Problem »
Exactly as shown, give the full listing again.

====== Records for the exercise ======

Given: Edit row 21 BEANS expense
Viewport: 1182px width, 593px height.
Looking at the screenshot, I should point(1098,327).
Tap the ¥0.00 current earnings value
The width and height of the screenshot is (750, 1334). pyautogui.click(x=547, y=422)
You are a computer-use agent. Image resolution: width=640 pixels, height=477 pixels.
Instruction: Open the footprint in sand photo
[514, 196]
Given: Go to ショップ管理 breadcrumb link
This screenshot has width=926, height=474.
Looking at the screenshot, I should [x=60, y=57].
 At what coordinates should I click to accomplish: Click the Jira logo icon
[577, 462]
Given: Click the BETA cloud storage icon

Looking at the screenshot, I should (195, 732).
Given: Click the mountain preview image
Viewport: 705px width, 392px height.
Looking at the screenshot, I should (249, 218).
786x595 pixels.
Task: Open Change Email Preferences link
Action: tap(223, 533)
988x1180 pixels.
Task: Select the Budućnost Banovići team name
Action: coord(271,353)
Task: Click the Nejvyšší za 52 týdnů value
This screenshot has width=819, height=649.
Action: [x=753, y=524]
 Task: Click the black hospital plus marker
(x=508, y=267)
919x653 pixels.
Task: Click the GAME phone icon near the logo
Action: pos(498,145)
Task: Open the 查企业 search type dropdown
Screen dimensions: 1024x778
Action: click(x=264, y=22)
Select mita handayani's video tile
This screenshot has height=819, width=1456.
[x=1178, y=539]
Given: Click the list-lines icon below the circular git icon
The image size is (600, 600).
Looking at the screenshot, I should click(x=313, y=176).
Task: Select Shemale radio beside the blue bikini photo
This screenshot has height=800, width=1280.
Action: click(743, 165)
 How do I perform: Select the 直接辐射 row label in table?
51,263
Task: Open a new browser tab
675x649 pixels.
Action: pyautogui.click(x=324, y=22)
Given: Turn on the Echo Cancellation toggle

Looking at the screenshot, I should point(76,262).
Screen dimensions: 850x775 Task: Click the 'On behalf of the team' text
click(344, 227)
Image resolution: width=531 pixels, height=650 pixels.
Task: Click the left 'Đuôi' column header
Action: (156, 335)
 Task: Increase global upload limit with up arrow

======

Result of the task »
Given: Edit row 21 BEANS expense
Viewport: 1182px width, 593px height.
Looking at the screenshot, I should point(1098,327).
Tap the ¥0.00 current earnings value
The width and height of the screenshot is (750, 1334). pyautogui.click(x=547, y=422)
You are a computer-use agent. Image resolution: width=640 pixels, height=477 pixels.
Instruction: Open the footprint in sand photo
[514, 196]
Given: Go to ショップ管理 breadcrumb link
This screenshot has width=926, height=474.
Looking at the screenshot, I should [x=60, y=57].
 At what coordinates should I click to accomplish: Click the Jira logo icon
[577, 462]
Given: Click the BETA cloud storage icon

Looking at the screenshot, I should (195, 732).
Given: Click the mountain preview image
Viewport: 705px width, 392px height.
Looking at the screenshot, I should (249, 218).
786x595 pixels.
Task: Open Change Email Preferences link
Action: tap(223, 533)
988x1180 pixels.
Task: Select the Budućnost Banovići team name
Action: coord(271,353)
Task: Click the Nejvyšší za 52 týdnů value
This screenshot has width=819, height=649.
Action: [x=753, y=524]
 Task: Click the black hospital plus marker
(x=508, y=267)
919x653 pixels.
Task: Click the GAME phone icon near the logo
Action: pos(498,145)
Task: Open the 查企业 search type dropdown
Screen dimensions: 1024x778
Action: click(x=264, y=22)
Select mita handayani's video tile
This screenshot has height=819, width=1456.
[x=1178, y=539]
Given: Click the list-lines icon below the circular git icon
The image size is (600, 600).
Looking at the screenshot, I should click(x=313, y=176).
Task: Select Shemale radio beside the blue bikini photo
This screenshot has height=800, width=1280.
Action: click(743, 165)
 How do I perform: Select the 直接辐射 row label in table?
51,263
Task: Open a new browser tab
675x649 pixels.
Action: pyautogui.click(x=324, y=22)
Given: Turn on the Echo Cancellation toggle

Looking at the screenshot, I should point(76,262).
Screen dimensions: 850x775 Task: Click the 'On behalf of the team' text
click(344, 227)
Image resolution: width=531 pixels, height=650 pixels.
Task: Click the left 'Đuôi' column header
Action: (156, 335)
 Task: Increase global upload limit with up arrow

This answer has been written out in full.